月夜のメティエ
 角を曲がった時だった。音が聞こえる。外から? 校内放送? いや違う……。

「ピアノ……」

 聞こえる。ピアノの音が聞こえる。すぐそこはイチオンだ。このあたりはきっと生徒が掃除してるはずなのに、埃っぽいのはなぜ。

 聞こえる。「月の光」だ。ドビュッシーの。滑らかで胸を震わす、そんな音。

「……」

 走ってあがった息を、深呼吸して整えた。
 鮮明に思い出す。寄りかかった廊下の壁。窓から見える景色。

 こうして、奏真のピアノを聞いていた頃。知り合って仲良くなって、イチオンの中で過ごした放課後。あたしは鮮明に覚えている。埃っぽい床とカーテン。それでもピアノだけはピカピカで。きっと奏真が拭き掃除していたんだと思う。

 白黒の鍵盤の上で踊る指と、奏真の横顔。少年は青年になって、優しい眼差しは変わってなくて。あたしは……。


 ガタン!!

「……!」

 突然の大きな音に驚いて、振り向く。

「もー……なんだよ~直せよいい加減……」

 声が聞こえた。思い出に耽っている間に、いつの間にか演奏は終わっていたらしい。
入口の戸が外れている。またか。
 どうしよう。人が出てくる。会ってしまう。会いに来たの? だからここに来たんでしょう……? あたしは何をやってるんだ。

「そ……」
「あ……」

 外れた戸から顔を出した人物と目が合う。久しぶりに見る顔。大人の男性の顔。

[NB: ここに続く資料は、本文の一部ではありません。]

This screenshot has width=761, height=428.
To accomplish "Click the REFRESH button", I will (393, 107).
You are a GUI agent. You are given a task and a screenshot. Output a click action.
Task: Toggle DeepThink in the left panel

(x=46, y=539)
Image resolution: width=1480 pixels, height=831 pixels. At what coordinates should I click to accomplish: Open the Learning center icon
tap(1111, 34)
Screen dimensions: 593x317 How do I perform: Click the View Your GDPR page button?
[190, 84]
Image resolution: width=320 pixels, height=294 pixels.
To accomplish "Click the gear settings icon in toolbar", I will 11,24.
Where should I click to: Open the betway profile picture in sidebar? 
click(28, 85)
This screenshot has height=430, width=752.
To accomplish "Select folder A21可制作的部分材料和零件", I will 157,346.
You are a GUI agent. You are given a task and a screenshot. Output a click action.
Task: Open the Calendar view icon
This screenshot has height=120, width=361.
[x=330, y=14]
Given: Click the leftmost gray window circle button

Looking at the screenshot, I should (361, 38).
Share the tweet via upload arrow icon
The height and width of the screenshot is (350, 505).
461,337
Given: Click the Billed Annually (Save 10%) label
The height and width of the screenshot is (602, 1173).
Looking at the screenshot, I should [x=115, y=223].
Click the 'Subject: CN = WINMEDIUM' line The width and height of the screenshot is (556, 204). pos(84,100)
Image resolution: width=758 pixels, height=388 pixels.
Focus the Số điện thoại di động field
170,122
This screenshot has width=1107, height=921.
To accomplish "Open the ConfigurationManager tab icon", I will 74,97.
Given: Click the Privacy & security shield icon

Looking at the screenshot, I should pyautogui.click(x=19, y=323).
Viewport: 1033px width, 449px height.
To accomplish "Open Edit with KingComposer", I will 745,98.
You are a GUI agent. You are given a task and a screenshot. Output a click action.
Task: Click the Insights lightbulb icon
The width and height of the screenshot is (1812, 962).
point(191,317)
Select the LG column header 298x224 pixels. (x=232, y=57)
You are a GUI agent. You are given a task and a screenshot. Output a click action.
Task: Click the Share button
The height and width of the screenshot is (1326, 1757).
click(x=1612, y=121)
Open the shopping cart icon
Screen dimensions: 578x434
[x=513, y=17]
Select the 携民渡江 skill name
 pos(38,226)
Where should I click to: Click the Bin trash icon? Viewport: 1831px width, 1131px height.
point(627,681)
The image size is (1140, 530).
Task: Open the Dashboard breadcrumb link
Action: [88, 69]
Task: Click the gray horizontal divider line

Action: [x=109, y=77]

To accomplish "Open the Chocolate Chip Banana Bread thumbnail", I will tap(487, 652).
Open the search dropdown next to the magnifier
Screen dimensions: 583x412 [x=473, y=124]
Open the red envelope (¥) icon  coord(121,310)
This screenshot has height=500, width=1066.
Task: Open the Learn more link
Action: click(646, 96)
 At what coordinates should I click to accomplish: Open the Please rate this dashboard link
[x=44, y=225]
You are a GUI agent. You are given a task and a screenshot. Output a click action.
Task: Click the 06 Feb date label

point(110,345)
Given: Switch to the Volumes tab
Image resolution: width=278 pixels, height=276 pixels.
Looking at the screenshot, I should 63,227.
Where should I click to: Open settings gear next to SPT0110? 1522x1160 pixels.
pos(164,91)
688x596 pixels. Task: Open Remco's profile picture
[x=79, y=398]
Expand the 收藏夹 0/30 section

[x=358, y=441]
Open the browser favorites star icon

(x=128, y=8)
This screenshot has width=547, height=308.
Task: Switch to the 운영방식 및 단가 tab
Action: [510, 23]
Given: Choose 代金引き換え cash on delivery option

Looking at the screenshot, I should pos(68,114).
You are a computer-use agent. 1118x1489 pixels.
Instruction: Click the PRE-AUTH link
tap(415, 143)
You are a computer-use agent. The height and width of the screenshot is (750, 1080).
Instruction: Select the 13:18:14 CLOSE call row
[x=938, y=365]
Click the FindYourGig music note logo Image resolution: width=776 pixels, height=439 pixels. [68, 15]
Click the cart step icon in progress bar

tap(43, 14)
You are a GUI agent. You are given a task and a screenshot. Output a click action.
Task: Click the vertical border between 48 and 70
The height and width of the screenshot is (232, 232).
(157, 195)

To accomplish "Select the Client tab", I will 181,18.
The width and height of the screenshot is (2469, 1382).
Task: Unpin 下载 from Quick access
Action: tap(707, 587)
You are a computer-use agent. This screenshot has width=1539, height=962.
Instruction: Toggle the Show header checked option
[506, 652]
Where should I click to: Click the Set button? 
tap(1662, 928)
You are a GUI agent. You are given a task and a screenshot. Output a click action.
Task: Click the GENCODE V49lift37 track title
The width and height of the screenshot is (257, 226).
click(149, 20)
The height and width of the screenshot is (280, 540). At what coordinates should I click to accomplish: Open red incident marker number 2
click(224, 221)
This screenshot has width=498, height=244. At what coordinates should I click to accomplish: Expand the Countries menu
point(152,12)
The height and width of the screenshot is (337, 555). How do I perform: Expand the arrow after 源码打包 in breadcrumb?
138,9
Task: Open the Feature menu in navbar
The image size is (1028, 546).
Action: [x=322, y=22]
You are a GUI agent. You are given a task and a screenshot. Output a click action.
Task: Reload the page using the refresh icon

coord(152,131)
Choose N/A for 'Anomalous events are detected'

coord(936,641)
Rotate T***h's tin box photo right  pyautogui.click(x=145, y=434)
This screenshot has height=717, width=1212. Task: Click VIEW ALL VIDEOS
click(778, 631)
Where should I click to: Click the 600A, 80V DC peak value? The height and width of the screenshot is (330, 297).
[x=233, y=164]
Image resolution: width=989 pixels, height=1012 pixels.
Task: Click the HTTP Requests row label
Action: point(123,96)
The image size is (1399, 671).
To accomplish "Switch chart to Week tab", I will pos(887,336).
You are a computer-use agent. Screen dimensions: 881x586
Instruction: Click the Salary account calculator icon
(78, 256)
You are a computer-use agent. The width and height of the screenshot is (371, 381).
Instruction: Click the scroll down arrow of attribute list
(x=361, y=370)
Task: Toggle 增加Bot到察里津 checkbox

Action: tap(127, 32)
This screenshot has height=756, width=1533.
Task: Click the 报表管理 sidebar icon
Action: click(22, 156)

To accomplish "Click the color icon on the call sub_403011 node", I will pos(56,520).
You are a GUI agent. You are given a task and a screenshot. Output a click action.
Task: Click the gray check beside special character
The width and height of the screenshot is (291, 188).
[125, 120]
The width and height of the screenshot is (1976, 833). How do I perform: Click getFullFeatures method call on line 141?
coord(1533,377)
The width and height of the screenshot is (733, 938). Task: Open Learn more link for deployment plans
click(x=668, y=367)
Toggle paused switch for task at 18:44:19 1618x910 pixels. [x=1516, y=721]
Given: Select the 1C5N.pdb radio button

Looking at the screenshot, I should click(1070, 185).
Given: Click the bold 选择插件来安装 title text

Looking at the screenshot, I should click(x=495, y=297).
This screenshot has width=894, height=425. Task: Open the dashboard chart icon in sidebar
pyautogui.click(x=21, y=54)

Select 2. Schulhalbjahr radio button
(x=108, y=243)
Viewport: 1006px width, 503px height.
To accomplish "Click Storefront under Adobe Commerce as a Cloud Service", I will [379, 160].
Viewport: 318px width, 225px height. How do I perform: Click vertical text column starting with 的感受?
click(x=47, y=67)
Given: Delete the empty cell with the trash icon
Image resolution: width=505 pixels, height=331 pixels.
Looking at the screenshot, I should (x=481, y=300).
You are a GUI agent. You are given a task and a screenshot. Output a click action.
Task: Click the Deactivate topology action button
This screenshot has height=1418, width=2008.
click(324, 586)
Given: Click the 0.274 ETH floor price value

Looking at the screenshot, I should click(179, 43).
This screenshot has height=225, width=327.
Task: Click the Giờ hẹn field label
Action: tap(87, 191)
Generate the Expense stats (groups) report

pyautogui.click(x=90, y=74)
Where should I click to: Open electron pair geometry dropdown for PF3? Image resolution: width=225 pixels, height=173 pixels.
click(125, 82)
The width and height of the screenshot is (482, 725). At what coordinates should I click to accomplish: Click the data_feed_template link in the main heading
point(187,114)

制服じゃなくて、あの、日に焼けた快活そうな少年じゃなくて。今の、奏真だ。

「相田」

「あ、お……あけましておめでとう」

「あけましておめで……」

 2人の挨拶がかぶった。何やってんの。

「なんで居るんだ」

「あの……校長先生と会って、奏真が」

 外れた戸に手をかけたままで、奏真があたしを見ている。少し険しい表情だ。